Removing NUL characters from bytes

To teach myself Go I'm building a simple server that takes some input, does some processing, and sends output back to the client (that includes the original input).
The input can vary in length from around 5 - 13 characters + endlines and whatever other guff the client sends.
The input is read into a byte array and then converted to a string for some processing. Another string is appended to this string and the whole thing is converted back into a byte array to get sent back to the client.
The problem is that the input is padded with a bunch of NUL characters, and I'm not sure how to get rid of them.
So I could loop through the array and when I come to a nul character, note the length (n), create a new byte array of that length, and copy the first n characters over to the new byte array and use that. Is that the best way, or is there something to make this easier for me?
Some stripped down code:
data := make([]byte, 16)
c.Read(data)
s := strings.Replace(string(data[:]), "an", "", -1)
s = strings.Replace(s, "\r", "", -1)
s += "some other string"
response := []byte(s)
c.Write(response)
c.close()
Also if I'm doing anything else obviously stupid here it would be nice to know.

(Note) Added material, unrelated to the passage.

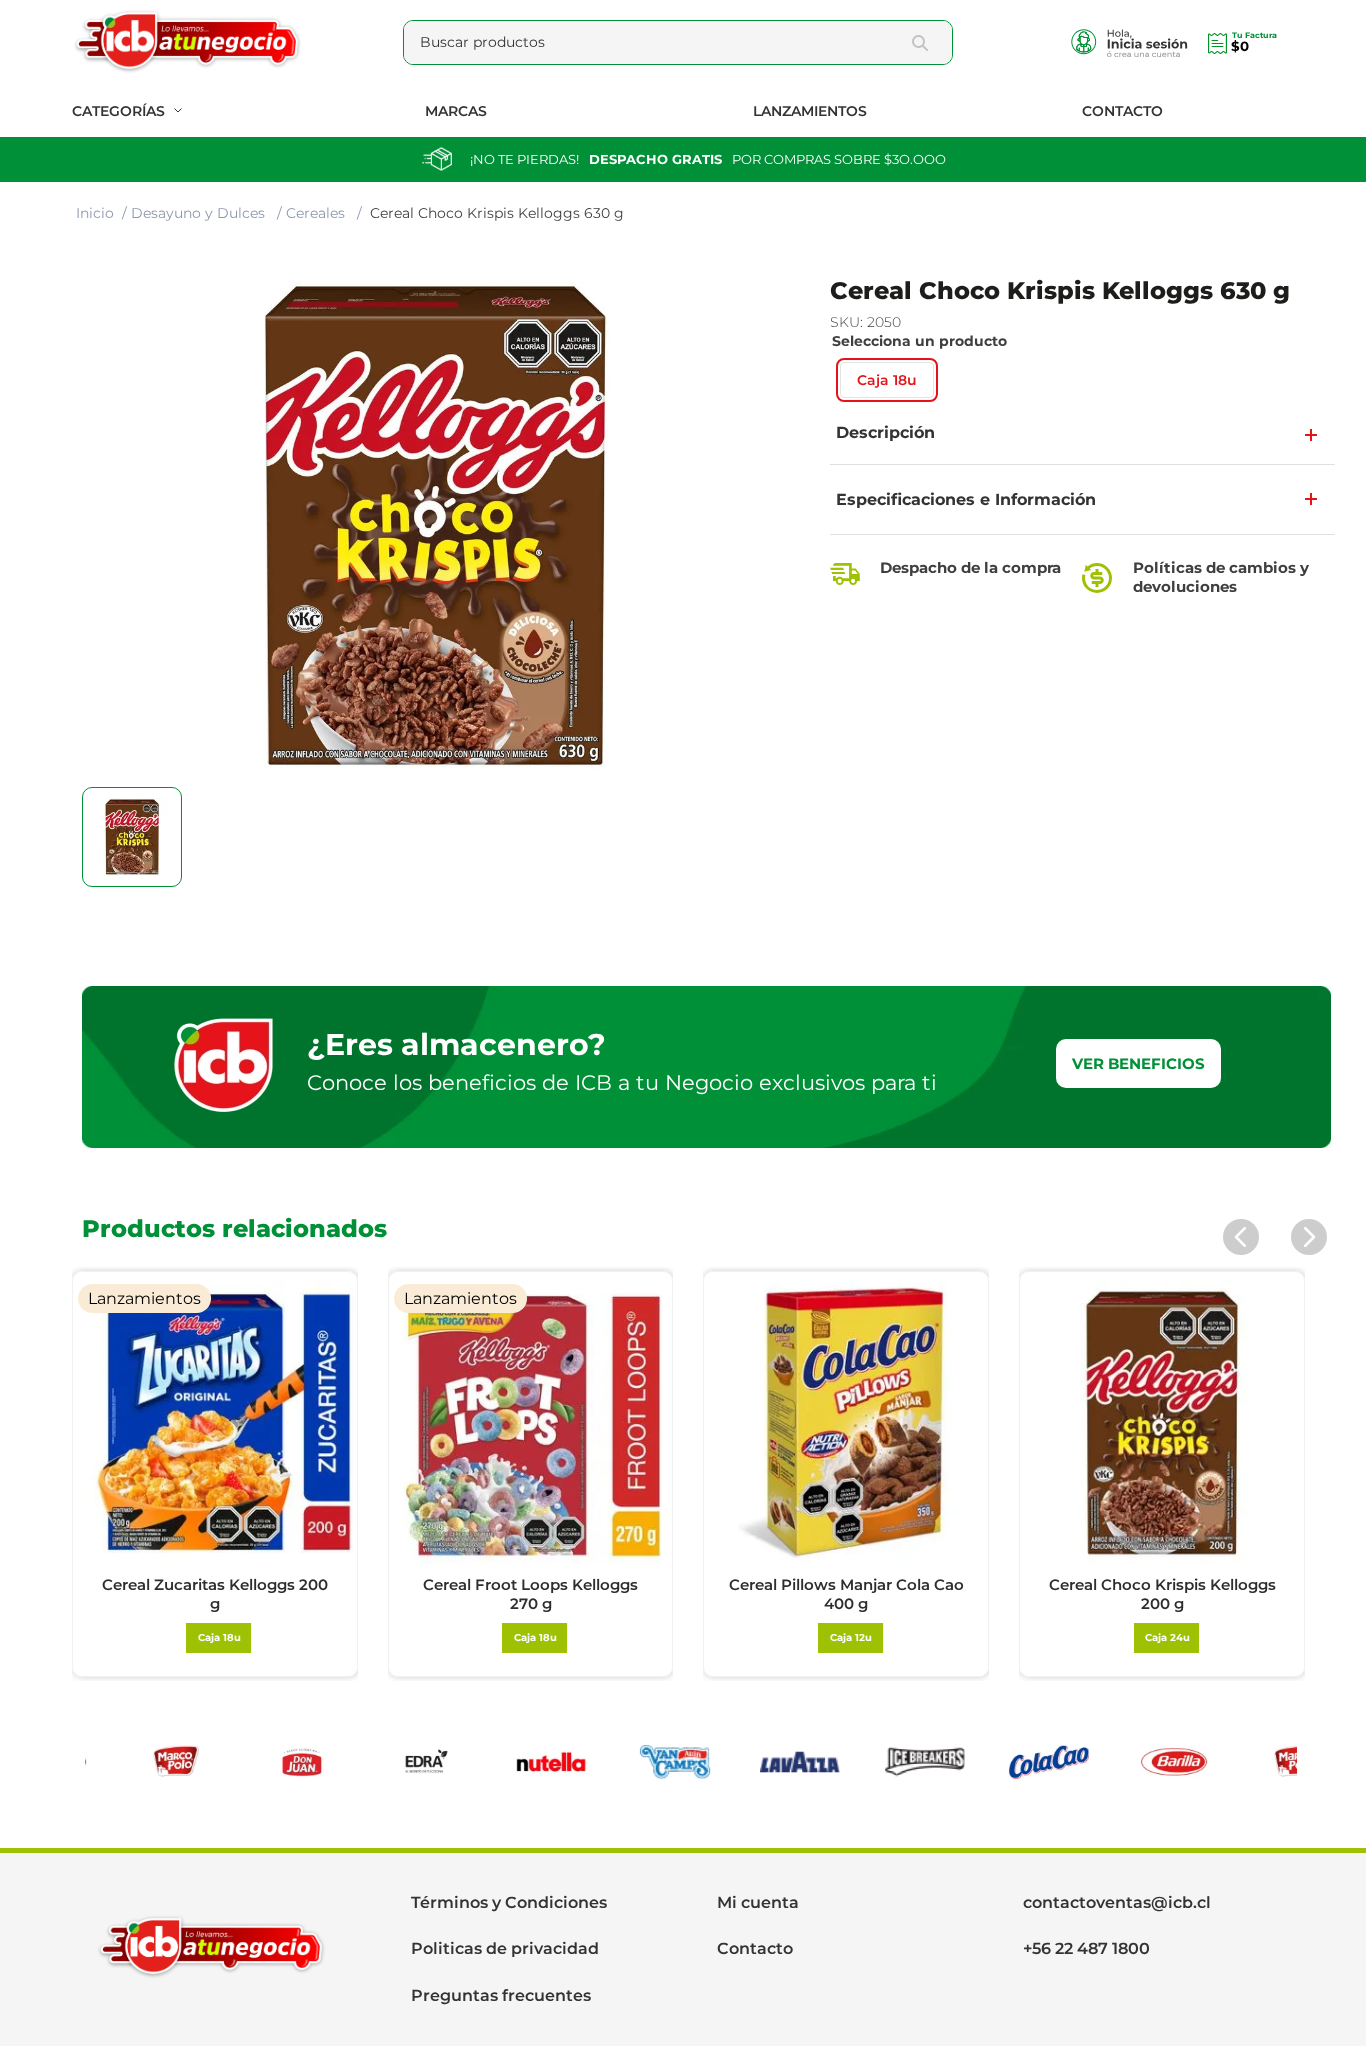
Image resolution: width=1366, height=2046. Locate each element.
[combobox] (678, 42)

In package "bytes", func Trim(s []byte, cutset string) []byte is your friend:
Trim returns a subslice of s by slicing off all leading and trailing UTF-8-encoded Unicode code points contained in cutset.
// Remove any NULL characters from 'b'
b = bytes.Trim(b, "\x00")

Your approach sounds basically right. Some remarks:
When you have found the index of the first nul byte in data, you don't need to copy, just truncate the slice: data[:idx].
bytes.Index should be able to find that index for you.
There is also bytes.Replace so you don't need to convert to string.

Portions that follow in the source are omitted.